What are price are you willing to pay so that you can successfully transform your intention into reality? To receive, you must be willing to give.
Commitment is a measure of the price you are willing to pay, something that you are willing to offer, to put on the line, in exchange for what you really want.
Your life is already full, since you have already allocated all twenty-four hours of each day, all of your energy, and all of your money to the habits, activities and actions that are creating the results you have now.
Whether or not these are the results that you want, you are already committed in some way, consciously or unconsciously, to your current results.
If you want to incorporate a new result into your life, you need to be willing to exchange something of your present situation, something that is currently occupying your time, money and energy, for the creation of a new reality.
Objections come up when either consciously or unconsciously we do not want to change realities.
There is a gap between the real now, and the real future that triggers a fear of letting go of something that is "sure" (no matter how uncomfortable or unwanted it may be), for something that is risky or "unsure".
Objections are simply reactions to change.
There are hundreds of possible objections, however for most people, the standard objections that come up when faced with the possibility of a new reality are: "I don't have enough time!" "I don't have enough money!" "I don't have enough energy!" Your level of commitment to moving forward and creating what you say you want is established by how willing you are to overcome these objections.

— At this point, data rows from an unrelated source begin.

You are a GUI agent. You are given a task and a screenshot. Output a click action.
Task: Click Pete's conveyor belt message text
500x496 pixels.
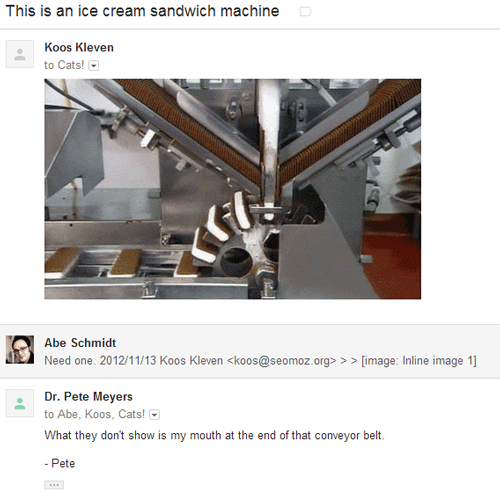coord(214,435)
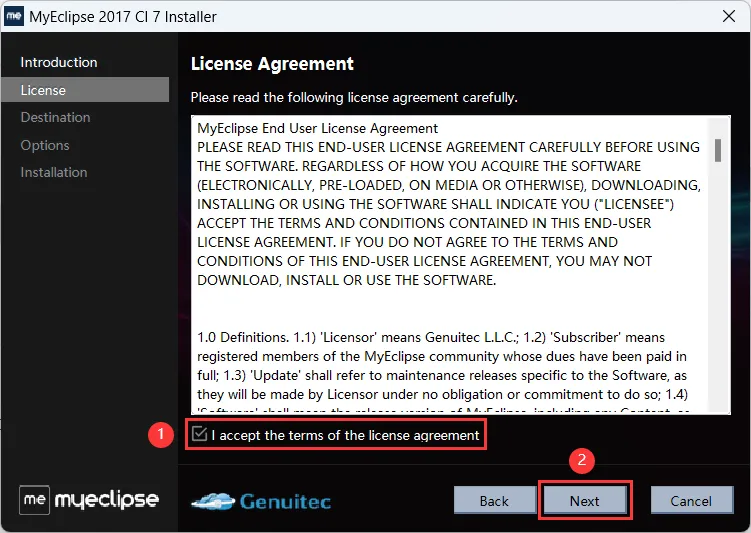Click the Genuitec cloud logo
Image resolution: width=751 pixels, height=533 pixels.
261,501
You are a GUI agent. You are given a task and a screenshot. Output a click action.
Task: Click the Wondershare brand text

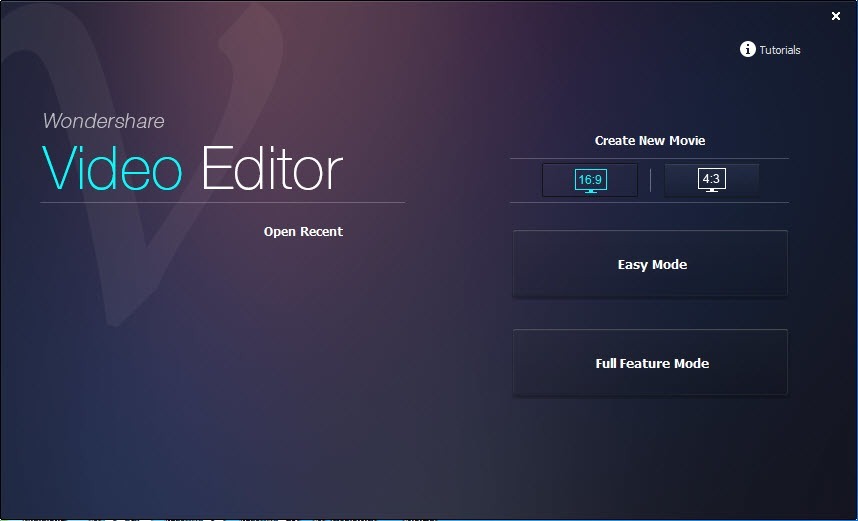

And the level of your commitment will directly dictate your probability of success.
One way to overcome these objections is to attempt to argue them away.
Facing objections head-on rarely works, because the ultimate "right" answer is the status-quo - the reality of the present, no matter how uncomfortable, will usually beat the risks of a new reality, in the rational mind anyways.
An easier and more effective way is to overcome these objections by going around them.
You can open a door that bypasses these objections without necessarily going into details about the beliefs behind them.
In this way, you can safely get a taste of a new reality, thereby reducing the perceived risks and diminishing the objections.
Here is an activity to help you determine how much you really want to change, and what you are willing to put on the line in exchange for the new results you really want.
Take three sheets of paper, title the first one TIME, the second one MONEY, the third one ENERGY.
First choose the page that you think is the biggest obstacle for you (for example, "energy").
On that page, write down all of the activities or things where you think that this issue is important (ie.
what are the activities that require a lot of my energy?).
You can list it in any order.
When you have completed your list, then group them into three categories by assigning each activity a priority level from 1 (most important, can't live without it) to 3 (makes life a lot nicer, and I could live without it).
If necessary, copy your list to a new sheet of paper, in the three groups.
Now take your original intention, the result that you say you want.
Does it fit into priority category 1, 2 or 3? Within the activities of the category, which activity can you downgrade to a less-important category to make way for this resolution? By moving that displaced activity down, what is the activity in the less-important category that I have to subsequently downgrade to make room? (like a domino effect - move one activity then the other activities cascade down).
The result? The higher the category that your resolution fits into, the higher your level of commitment becomes.
The displaced activities are what you need to "offer up" in order to make room to create the change you really want.
This is the price you are willing to pay, your "investment" in your new way of being.
By the way, if your intention only fits into category 3, then you are probably not committed enough to change.
Reformat your resolution into a more powerful positive statement (go back to Step 1), and/or drill down further into your fundamental why (go back to Step 2).
Go through this process with the two other objections.
Look for patterns: activities that consume all three resources (time, money and energy).
Once you let go of these time, money and energy leaks, you will find that you have more than enough time, money and energy to create the results you really want, in a way that takes significantly less effort and expense than if you try to force it in an already-full life.